**任务要求:** 续写这段讲窑厂发工资和“评点子”的文字,从它最后一句之后写起。

#### 正文段落 ####

好不容易捱到发工资(窑厂是旬工资,10天一结算),可我的工资却比别人少好多——别人10天拿了20块钱,而我只拿到15块钱。找组长一问,说工资数额是根据“评点子”评出的,我刚来,身子又不够壮实,干活也一般,以后“点子”会慢慢涨的。后来我才知道,所谓“评点子”,就是由所属班组的负责人(一般都是正式工)召集几个老资格的临时工(大多在窑厂干活时间超过6个月以上)对干活的工人进行“评点”。高的一般8点,低的一般5点,按点子多少核发工资,这和农村的评工分异曲同工。自然,参加评议的人点子都是高的,而才来的、不起眼的人点子评得低是自然而然的事。

#### 所给材料 ####

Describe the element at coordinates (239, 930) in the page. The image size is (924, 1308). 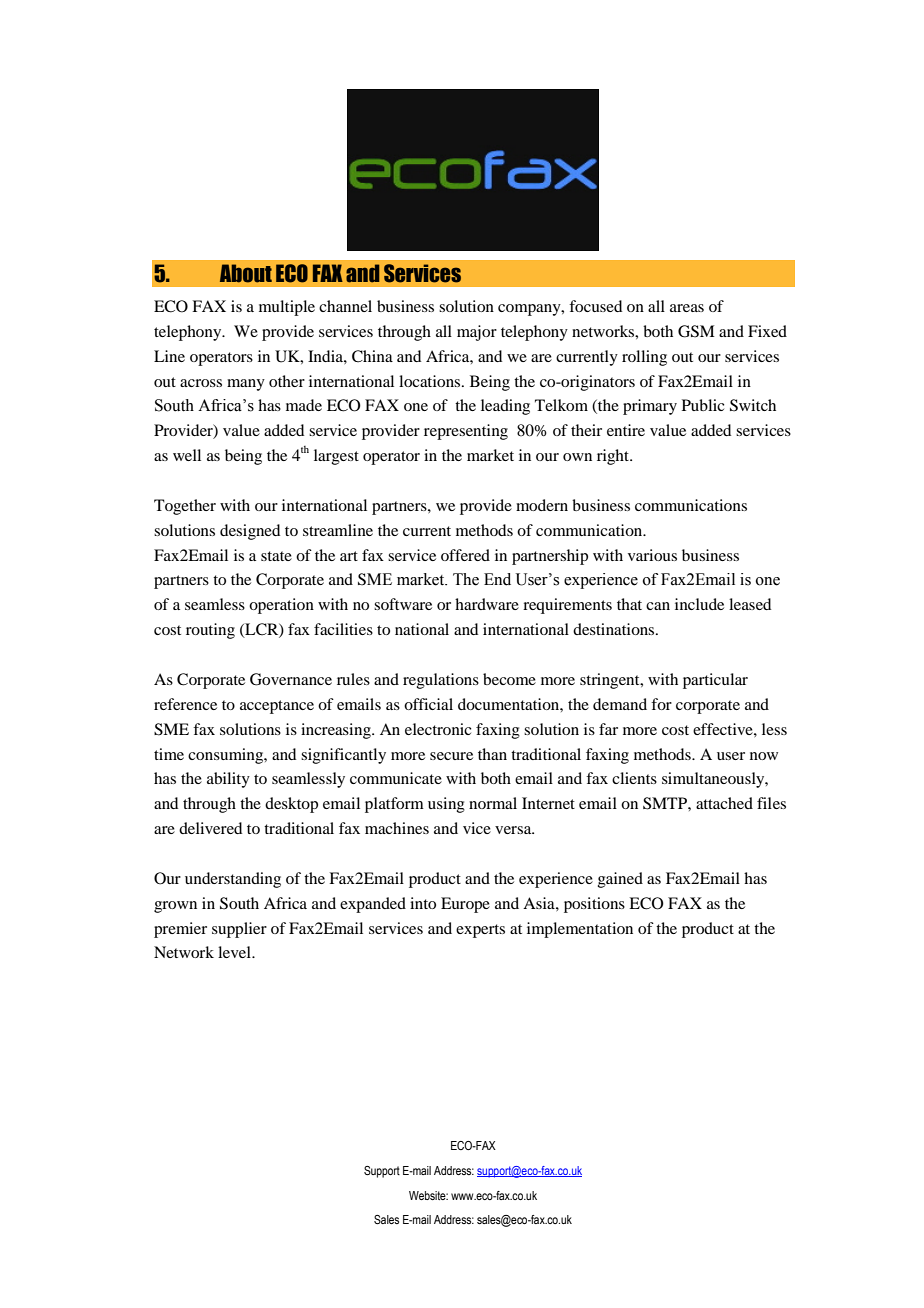
I see `supplier` at that location.
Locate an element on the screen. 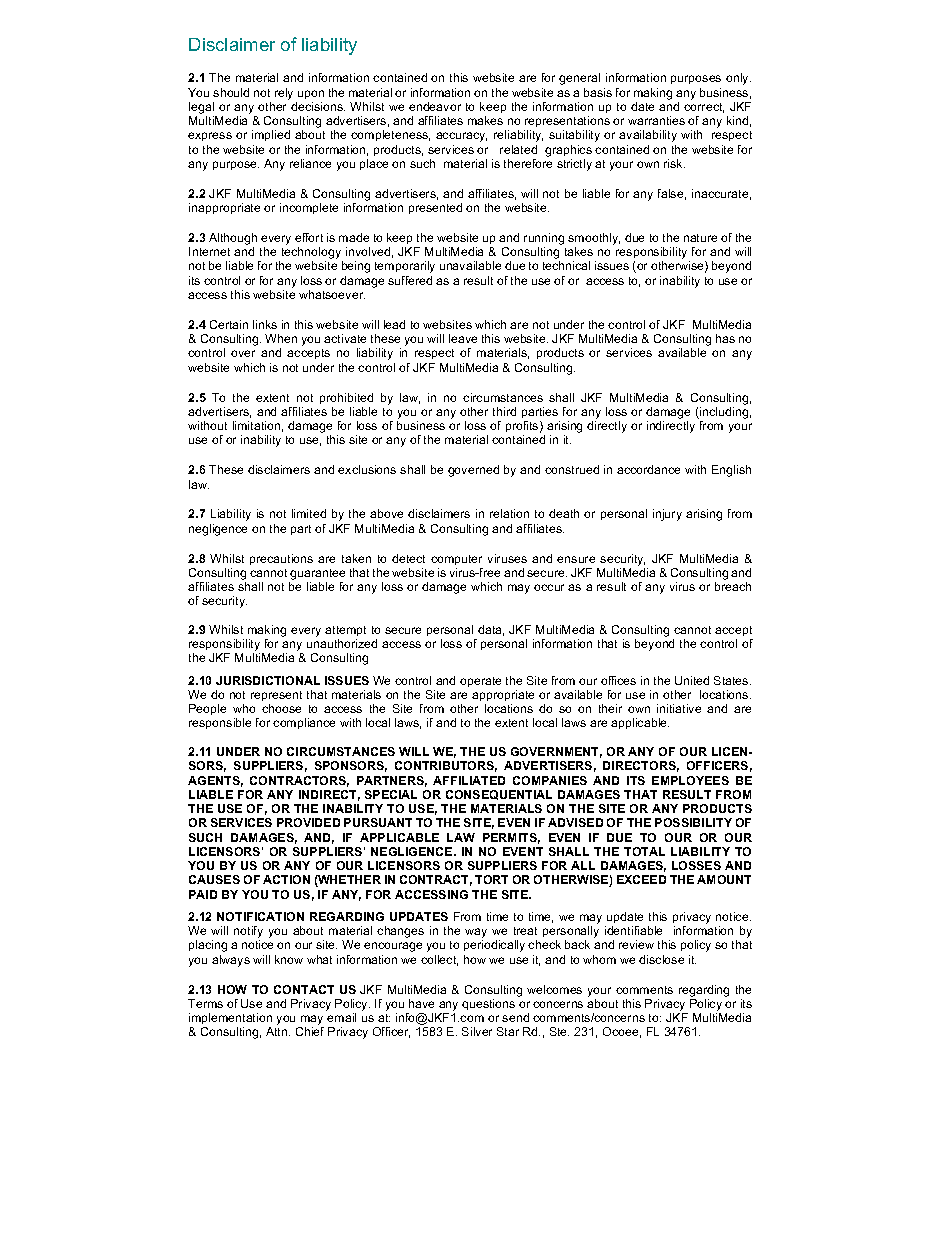 The height and width of the screenshot is (1233, 952). warranties is located at coordinates (656, 120).
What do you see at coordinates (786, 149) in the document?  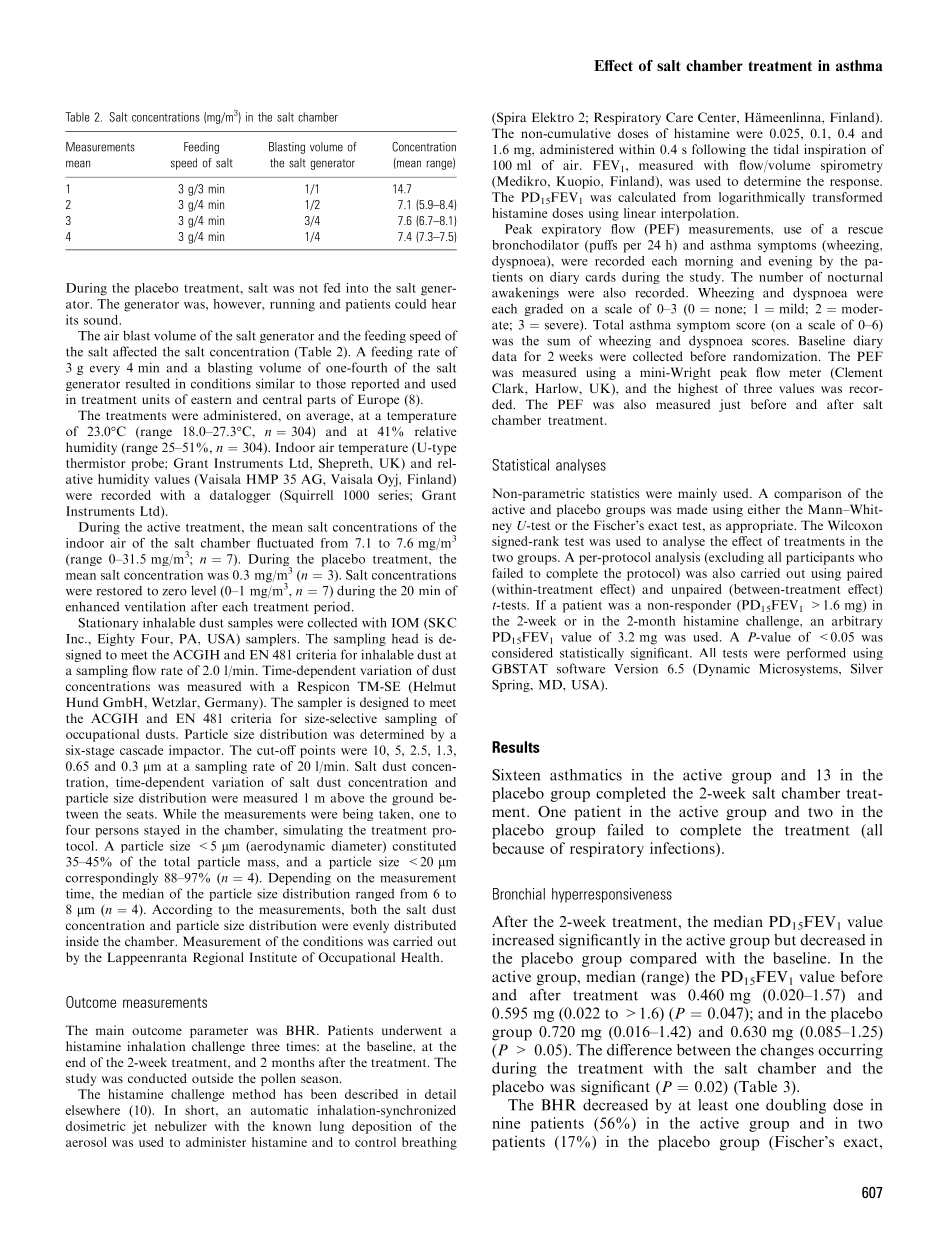 I see `tidal` at bounding box center [786, 149].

####

**任务答案:**
虽然我拿的是最低点,可能在10天时间内挣到15块钱我还是比较兴奋的。尽管在这里每天的工作时间基本都是18个小时(早上6点到晚上12点,含中、晚吃饭时间1小时,春夏秋三季,冬天工作时间为12小时),然而这15块钱在农村3个月都难挣到。因而,我更加努力工作,希望以后我的点子会涨起来。可是最终我还是没能留在运泥组,也许是我工作发力太猛,亦或到了体力极限,一天中午临收工时,我鼻子流血不止,人也晕倒在工地上。醒来时,我已躺在厂医务室。一会儿,组长赶来对我说:“今天休息半天,明天到妇女组去拖坯吧。我跟领导已说好了。”
妇女组也就是拖坯组,劳动强度相对小一些,工资自然比运泥组低一截。在这里点子最高的每旬可拿到15块钱,最低的12块钱。我虽然是新来的,但由于是从运泥组过来的,因而首次评点就给了6点,算下来有13块钱。这让我很欣慰,拖起坯来更加卖力。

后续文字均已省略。